** START **
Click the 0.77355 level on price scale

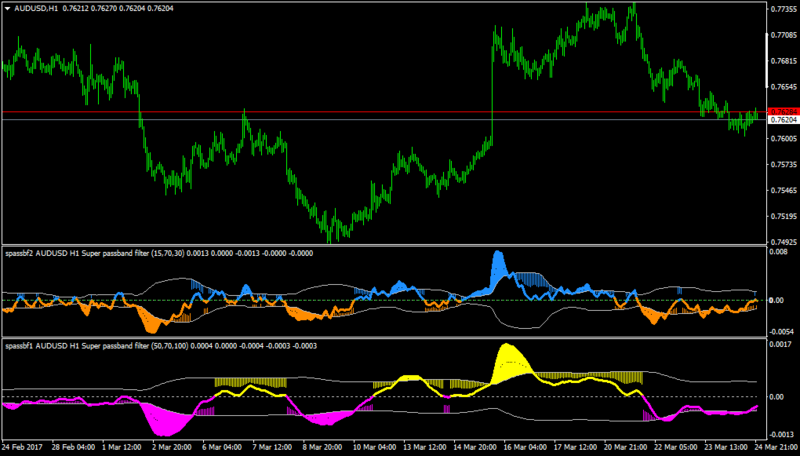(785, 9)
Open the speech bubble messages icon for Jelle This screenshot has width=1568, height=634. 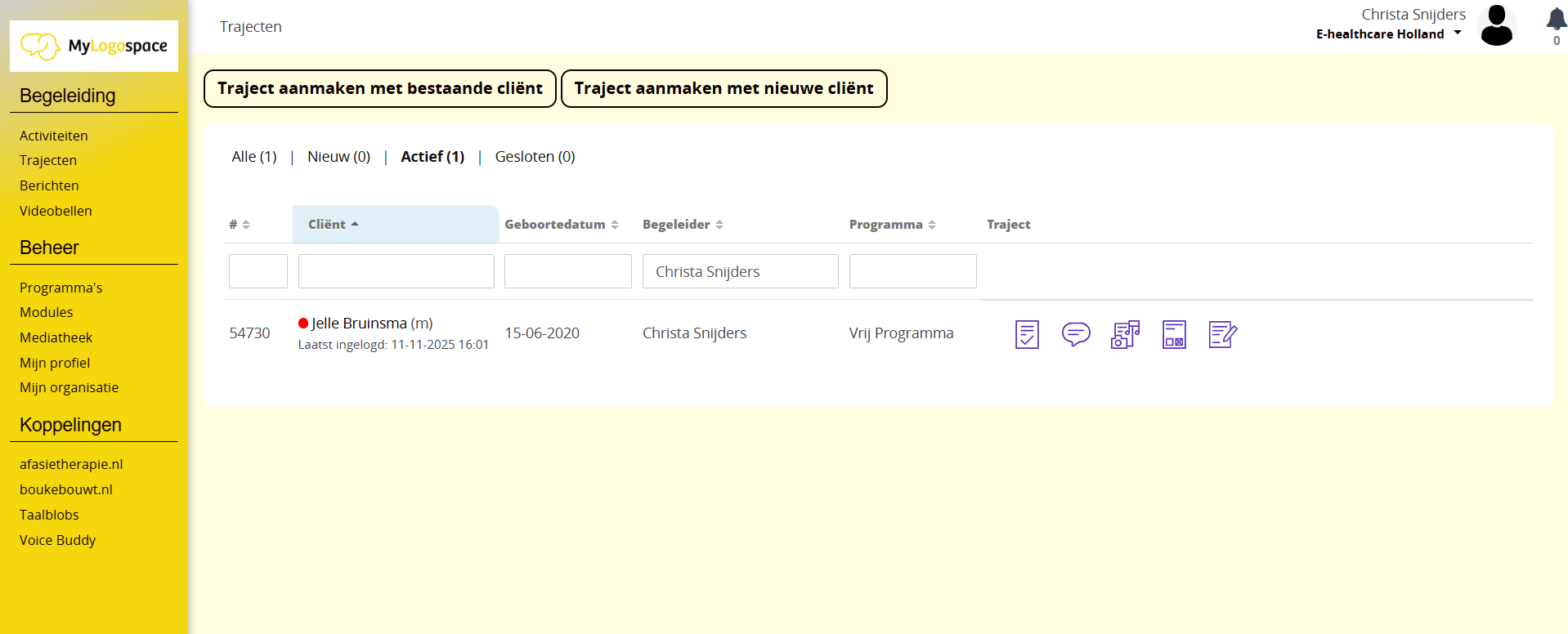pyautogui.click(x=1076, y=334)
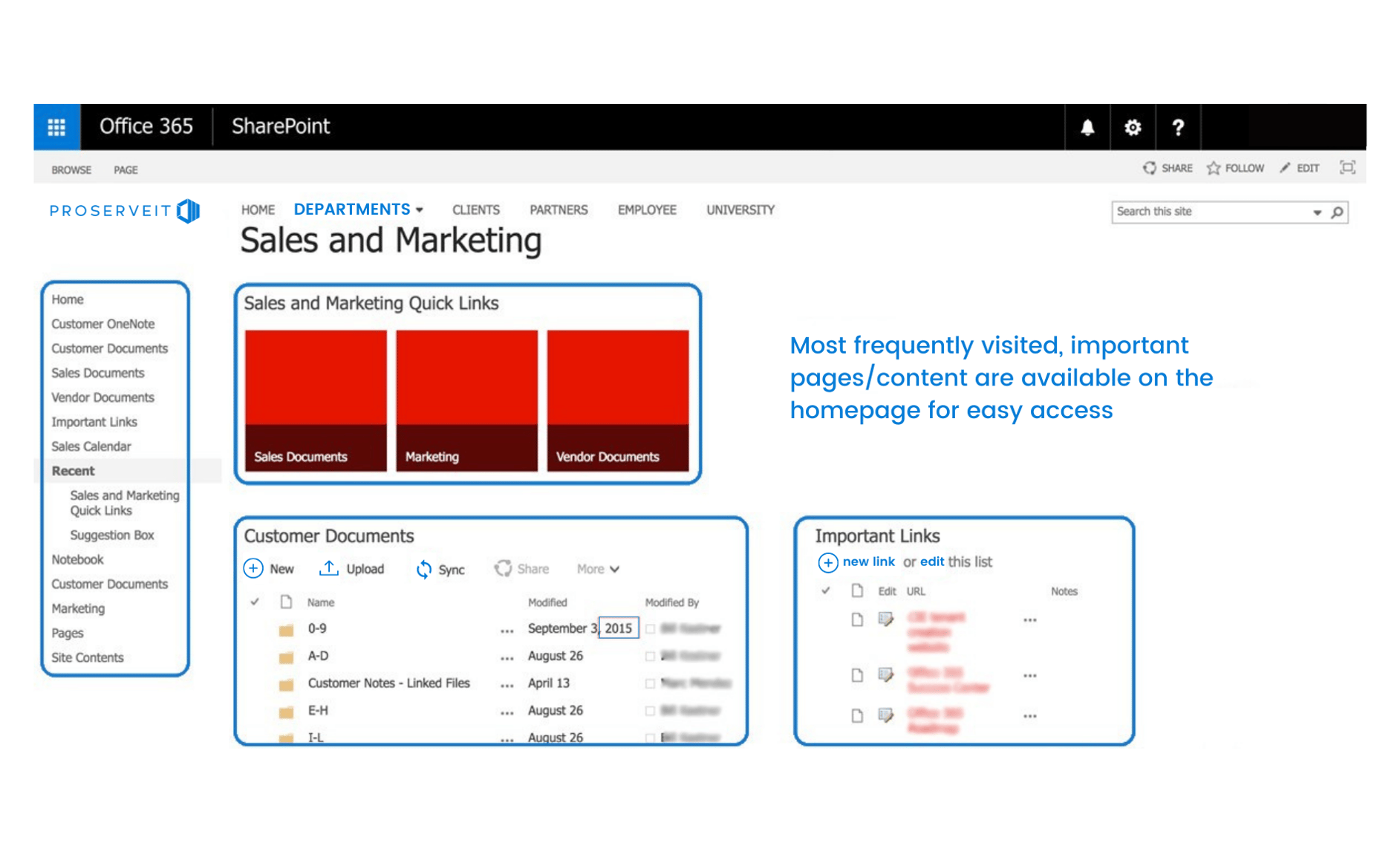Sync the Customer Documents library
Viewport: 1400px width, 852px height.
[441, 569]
** END **
** START **
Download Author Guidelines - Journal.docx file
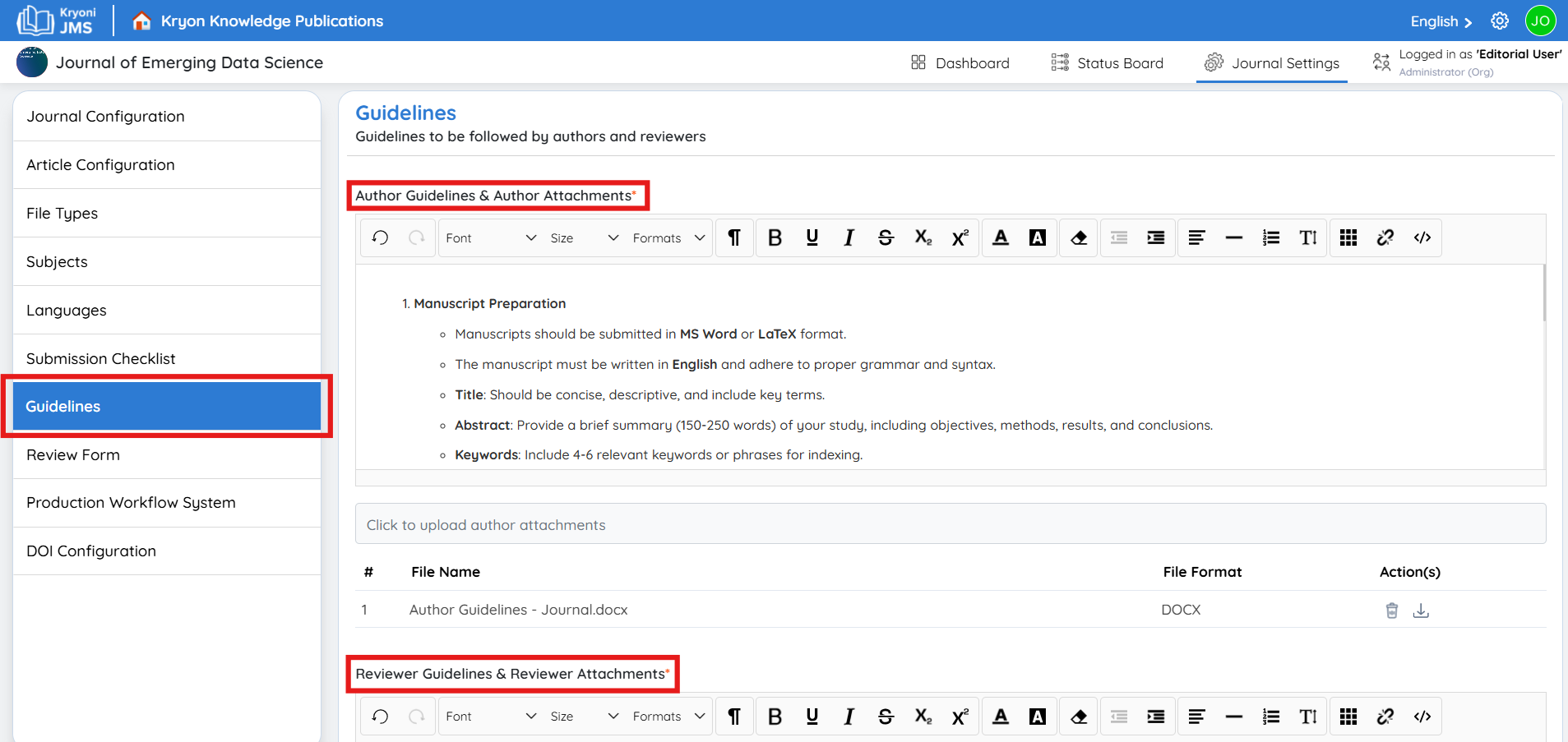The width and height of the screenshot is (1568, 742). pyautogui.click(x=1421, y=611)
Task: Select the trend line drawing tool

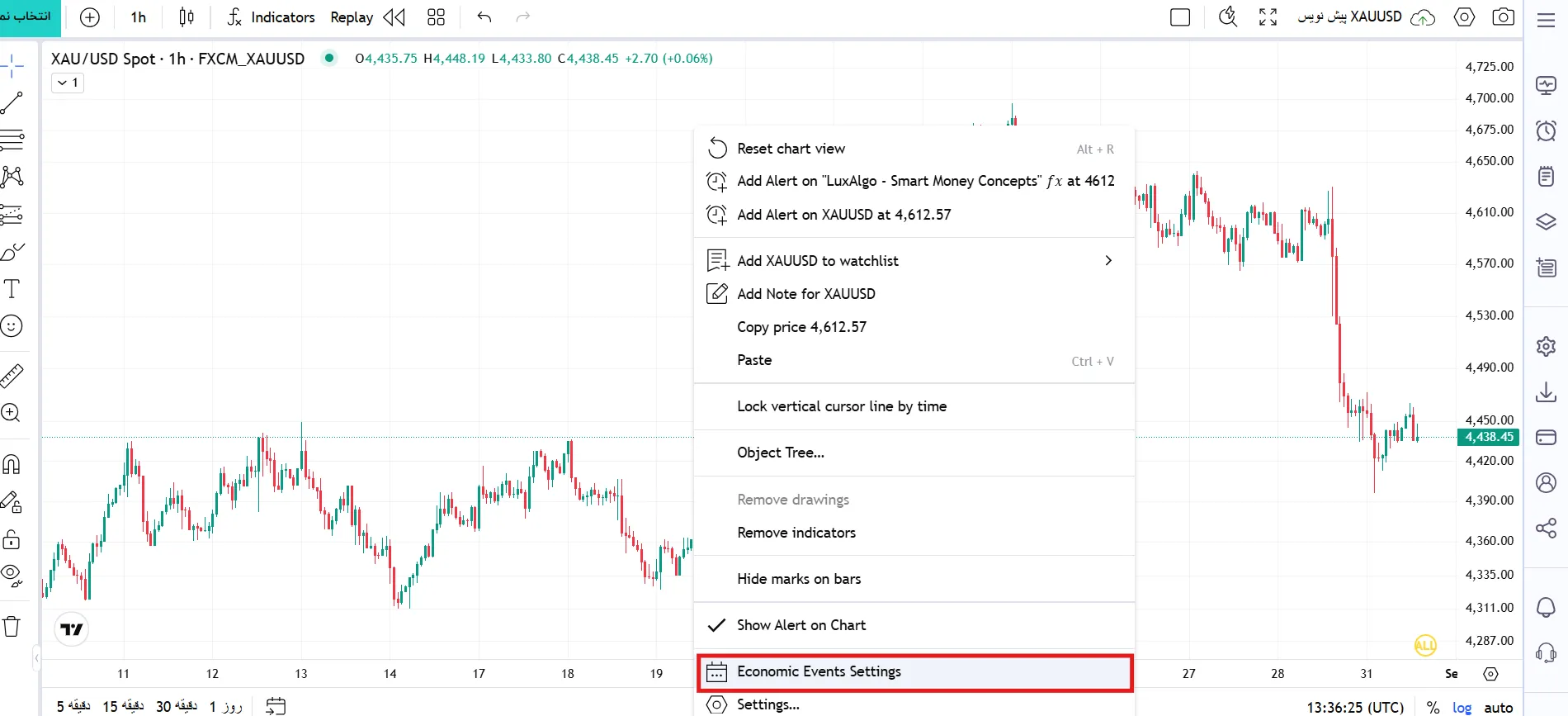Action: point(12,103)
** END **
** START **
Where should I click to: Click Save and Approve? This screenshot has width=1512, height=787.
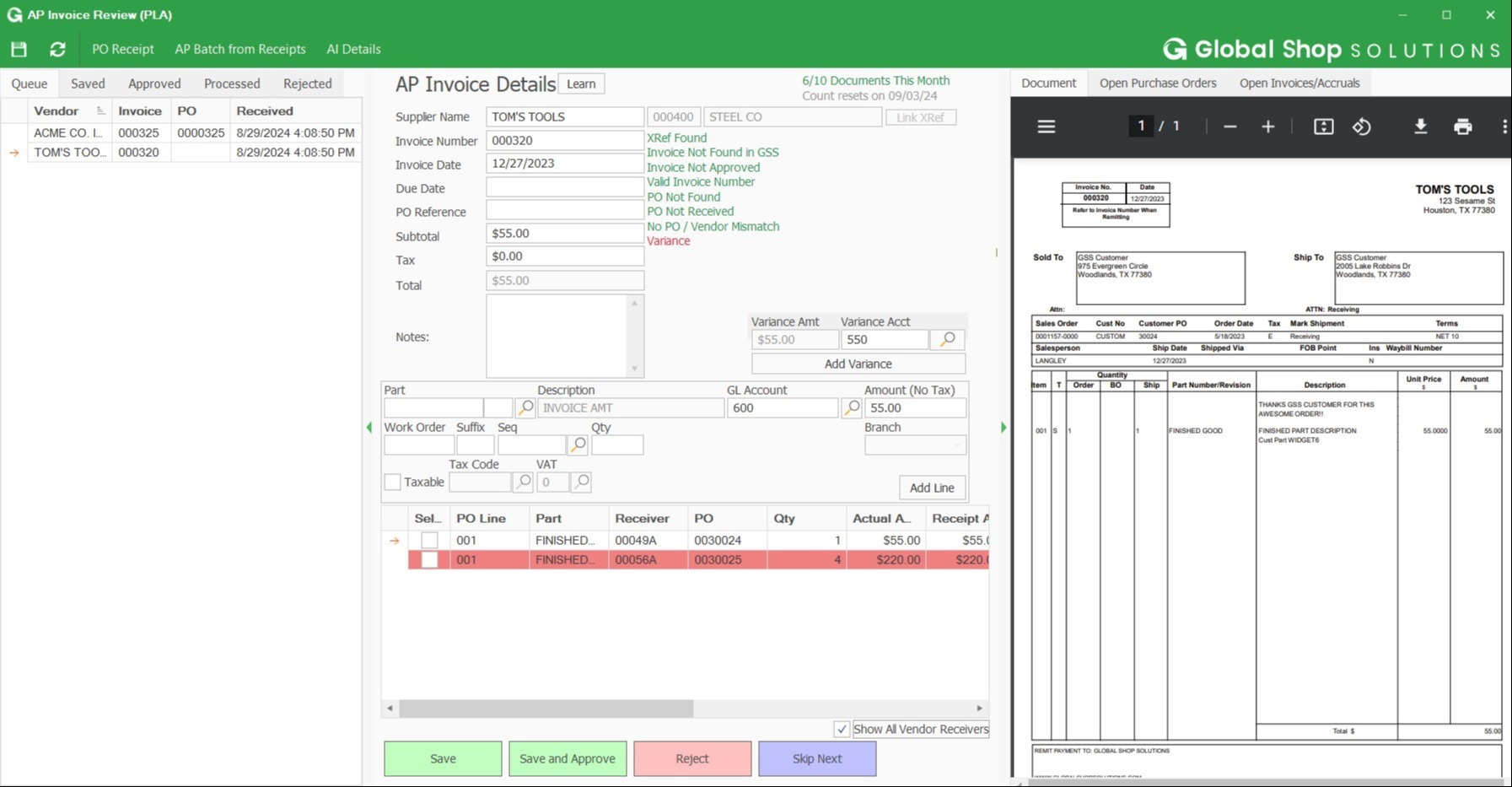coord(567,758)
** END **
■ **GOAL**: Turn the listing above into a numbered list, starting at the line that contains "Download Author Guidelines" and ending after the line that contains "Action: point(12,103)". Skip the blank lines and leave out the pictures.

■ **REPLY**:
1. Download Author Guidelines - Journal.docx file
2. The width and height of the screenshot is (1568, 742). pyautogui.click(x=1421, y=611)
3. Task: Select the trend line drawing tool
4. Action: point(12,103)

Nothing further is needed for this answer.